[[ The data, beginning ]]

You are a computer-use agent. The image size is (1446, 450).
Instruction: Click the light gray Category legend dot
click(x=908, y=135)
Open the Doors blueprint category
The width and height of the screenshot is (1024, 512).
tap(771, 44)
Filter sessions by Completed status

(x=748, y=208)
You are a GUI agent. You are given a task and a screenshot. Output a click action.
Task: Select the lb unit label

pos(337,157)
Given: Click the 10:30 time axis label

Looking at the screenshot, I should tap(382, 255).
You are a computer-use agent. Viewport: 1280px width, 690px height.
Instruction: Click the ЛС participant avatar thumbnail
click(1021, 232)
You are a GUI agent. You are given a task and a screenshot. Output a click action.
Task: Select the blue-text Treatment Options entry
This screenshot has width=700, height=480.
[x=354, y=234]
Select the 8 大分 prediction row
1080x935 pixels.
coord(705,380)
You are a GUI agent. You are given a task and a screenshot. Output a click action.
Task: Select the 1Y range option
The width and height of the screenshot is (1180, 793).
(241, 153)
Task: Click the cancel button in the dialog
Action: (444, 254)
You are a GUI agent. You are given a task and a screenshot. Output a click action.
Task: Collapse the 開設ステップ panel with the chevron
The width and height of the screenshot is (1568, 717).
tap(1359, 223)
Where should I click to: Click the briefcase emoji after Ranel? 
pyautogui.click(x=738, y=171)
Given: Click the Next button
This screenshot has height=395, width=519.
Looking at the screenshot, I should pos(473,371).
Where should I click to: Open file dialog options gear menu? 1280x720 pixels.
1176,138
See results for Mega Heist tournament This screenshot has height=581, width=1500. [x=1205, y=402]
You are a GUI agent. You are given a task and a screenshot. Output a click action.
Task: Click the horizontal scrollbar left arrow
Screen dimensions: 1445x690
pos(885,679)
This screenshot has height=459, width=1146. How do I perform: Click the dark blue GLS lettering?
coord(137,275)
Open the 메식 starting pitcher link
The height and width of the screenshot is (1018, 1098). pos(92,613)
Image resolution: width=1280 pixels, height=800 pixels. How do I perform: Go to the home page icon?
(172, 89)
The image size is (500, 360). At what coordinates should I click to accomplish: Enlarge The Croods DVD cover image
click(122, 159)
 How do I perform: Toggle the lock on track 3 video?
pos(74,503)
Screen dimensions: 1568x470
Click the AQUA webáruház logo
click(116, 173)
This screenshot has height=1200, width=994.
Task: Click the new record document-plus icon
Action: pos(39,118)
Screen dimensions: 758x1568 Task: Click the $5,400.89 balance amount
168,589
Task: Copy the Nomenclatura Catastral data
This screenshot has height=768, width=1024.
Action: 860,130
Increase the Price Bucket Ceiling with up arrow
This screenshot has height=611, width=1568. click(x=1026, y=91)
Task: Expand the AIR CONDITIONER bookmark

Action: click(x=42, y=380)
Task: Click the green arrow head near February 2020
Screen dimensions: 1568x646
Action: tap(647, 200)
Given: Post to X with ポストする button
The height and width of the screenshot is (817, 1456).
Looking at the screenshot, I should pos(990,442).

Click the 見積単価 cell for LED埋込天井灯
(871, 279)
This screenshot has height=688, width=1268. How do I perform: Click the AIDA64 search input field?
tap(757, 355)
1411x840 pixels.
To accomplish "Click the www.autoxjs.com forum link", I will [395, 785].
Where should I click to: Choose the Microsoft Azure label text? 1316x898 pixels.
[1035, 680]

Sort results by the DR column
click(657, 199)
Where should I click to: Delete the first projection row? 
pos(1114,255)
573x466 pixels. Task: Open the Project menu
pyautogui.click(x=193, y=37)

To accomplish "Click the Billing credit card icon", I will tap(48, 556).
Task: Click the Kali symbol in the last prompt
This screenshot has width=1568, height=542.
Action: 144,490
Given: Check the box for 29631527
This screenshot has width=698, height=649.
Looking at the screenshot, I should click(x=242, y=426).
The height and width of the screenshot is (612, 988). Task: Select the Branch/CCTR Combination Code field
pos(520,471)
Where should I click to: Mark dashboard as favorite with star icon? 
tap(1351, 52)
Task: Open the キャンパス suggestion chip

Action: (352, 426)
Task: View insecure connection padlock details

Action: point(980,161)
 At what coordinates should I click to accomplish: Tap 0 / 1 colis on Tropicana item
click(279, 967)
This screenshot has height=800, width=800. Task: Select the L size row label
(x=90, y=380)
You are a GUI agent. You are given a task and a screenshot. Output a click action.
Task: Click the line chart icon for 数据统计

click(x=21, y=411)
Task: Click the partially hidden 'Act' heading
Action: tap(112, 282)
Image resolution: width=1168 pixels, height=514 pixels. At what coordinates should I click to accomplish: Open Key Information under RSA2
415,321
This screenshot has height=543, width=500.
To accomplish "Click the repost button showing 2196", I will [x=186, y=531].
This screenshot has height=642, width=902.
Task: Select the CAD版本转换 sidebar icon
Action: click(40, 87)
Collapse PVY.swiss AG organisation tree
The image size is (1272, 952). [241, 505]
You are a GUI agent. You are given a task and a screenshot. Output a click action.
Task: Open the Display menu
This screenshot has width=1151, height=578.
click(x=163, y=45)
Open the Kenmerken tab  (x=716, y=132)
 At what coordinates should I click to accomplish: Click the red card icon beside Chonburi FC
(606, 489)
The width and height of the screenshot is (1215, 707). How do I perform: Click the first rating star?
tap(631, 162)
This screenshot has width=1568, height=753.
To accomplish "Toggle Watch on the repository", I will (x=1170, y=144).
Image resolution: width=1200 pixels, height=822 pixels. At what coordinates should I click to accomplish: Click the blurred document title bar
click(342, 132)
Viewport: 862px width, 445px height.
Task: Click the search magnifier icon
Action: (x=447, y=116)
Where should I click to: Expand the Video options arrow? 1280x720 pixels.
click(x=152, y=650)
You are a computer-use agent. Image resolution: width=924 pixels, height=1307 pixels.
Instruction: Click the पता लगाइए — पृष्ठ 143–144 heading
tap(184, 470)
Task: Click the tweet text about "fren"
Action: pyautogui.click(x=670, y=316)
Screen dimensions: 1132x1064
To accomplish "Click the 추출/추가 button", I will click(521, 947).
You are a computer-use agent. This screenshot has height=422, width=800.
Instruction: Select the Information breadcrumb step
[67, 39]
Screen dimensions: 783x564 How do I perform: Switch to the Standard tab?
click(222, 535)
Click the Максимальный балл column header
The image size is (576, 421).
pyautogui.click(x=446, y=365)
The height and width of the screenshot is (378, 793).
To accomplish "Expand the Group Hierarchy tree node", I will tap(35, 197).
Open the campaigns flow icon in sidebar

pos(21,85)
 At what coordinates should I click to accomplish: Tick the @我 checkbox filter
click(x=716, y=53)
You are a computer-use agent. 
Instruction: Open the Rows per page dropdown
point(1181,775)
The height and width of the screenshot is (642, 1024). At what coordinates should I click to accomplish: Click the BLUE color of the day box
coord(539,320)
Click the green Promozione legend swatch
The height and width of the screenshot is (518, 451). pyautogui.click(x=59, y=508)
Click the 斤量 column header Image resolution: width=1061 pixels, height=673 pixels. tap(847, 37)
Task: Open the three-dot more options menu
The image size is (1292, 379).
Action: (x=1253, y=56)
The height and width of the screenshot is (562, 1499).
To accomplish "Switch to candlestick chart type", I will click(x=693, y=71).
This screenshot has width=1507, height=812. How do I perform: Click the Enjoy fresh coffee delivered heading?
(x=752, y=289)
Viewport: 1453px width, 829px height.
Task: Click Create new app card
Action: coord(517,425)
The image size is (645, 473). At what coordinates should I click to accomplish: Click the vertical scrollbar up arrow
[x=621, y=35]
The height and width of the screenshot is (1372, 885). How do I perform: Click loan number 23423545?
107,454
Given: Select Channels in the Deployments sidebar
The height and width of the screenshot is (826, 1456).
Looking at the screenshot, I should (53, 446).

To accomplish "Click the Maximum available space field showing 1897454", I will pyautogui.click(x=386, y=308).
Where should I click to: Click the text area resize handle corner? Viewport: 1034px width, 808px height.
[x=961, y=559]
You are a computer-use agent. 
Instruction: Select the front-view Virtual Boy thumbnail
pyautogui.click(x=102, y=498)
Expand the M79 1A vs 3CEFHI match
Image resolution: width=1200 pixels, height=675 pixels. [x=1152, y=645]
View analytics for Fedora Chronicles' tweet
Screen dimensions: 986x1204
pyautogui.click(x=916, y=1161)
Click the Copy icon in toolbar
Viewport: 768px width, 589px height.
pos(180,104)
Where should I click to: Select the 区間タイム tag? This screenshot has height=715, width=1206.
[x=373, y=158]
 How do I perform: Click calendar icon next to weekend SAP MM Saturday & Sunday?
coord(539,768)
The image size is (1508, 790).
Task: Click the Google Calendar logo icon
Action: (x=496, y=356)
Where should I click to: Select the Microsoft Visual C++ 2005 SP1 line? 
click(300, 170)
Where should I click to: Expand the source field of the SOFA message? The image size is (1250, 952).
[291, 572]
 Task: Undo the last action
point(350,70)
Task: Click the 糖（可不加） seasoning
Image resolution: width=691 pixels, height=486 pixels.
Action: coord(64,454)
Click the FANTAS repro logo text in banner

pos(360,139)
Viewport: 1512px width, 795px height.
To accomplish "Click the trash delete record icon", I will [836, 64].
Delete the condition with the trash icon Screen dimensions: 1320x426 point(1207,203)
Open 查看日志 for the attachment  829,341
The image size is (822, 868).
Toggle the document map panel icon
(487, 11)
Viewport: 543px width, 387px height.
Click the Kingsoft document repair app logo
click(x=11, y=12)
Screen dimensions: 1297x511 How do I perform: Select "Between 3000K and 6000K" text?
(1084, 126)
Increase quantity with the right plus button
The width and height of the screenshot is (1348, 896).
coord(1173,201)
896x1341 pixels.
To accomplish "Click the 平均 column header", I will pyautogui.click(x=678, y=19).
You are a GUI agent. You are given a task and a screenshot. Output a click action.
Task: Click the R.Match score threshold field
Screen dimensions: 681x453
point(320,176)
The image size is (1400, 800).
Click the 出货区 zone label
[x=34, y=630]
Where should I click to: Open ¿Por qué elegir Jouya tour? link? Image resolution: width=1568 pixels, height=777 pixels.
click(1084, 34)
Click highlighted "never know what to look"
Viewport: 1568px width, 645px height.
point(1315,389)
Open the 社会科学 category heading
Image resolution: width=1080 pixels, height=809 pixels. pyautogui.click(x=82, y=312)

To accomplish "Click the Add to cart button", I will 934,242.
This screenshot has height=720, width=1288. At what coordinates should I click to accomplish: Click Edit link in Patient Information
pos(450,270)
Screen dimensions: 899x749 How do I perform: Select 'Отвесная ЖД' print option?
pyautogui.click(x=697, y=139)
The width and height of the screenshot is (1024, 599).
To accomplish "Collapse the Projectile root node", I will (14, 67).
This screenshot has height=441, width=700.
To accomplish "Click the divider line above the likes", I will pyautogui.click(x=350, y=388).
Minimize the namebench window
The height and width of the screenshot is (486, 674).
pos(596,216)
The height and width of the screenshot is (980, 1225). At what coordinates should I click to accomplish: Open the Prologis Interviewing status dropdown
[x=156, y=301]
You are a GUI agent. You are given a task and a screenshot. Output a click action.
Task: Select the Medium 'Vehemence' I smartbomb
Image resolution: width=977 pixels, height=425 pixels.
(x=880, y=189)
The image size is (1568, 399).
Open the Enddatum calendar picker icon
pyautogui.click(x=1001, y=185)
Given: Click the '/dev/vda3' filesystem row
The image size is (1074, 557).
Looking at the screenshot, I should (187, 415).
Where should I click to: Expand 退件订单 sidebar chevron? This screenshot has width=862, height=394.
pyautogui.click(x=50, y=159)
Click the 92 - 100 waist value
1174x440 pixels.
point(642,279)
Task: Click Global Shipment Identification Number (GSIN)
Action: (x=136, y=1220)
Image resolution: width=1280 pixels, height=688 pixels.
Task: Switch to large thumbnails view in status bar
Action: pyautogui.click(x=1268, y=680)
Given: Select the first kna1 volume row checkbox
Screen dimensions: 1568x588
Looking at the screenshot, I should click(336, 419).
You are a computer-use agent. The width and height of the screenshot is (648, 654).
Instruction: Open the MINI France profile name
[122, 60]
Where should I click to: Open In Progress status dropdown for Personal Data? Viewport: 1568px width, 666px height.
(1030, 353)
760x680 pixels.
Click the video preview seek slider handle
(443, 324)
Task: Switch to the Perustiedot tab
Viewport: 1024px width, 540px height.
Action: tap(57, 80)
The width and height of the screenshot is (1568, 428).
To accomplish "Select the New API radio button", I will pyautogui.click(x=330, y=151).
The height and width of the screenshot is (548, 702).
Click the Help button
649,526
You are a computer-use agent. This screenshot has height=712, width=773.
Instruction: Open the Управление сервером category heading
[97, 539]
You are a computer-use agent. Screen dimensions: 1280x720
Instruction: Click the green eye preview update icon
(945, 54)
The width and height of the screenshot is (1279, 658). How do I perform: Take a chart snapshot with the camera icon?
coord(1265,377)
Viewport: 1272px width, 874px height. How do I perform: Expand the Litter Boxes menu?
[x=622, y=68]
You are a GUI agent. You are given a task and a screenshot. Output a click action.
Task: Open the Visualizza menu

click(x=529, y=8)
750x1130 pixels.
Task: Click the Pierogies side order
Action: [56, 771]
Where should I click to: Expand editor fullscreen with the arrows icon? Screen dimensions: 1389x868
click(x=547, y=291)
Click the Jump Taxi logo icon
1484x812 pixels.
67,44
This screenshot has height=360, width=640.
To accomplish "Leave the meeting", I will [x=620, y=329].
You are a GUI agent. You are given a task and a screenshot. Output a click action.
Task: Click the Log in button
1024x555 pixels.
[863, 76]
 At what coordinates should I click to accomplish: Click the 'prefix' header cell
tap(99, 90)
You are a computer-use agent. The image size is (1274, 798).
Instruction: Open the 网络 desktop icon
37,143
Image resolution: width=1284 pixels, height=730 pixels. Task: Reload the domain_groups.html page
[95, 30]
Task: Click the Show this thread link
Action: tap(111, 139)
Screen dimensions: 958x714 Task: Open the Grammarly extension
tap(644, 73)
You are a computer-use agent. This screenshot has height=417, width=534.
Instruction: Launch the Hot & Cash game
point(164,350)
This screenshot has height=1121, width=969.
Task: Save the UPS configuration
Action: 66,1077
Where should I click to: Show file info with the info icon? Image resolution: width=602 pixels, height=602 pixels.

[[ The data, end ]]

(Task prompt) Using the entries, return every line where the word "Copy" can be found.

(Exercise answer)
Task: Copy the Nomenclatura Catastral data
Click the Copy icon in toolbar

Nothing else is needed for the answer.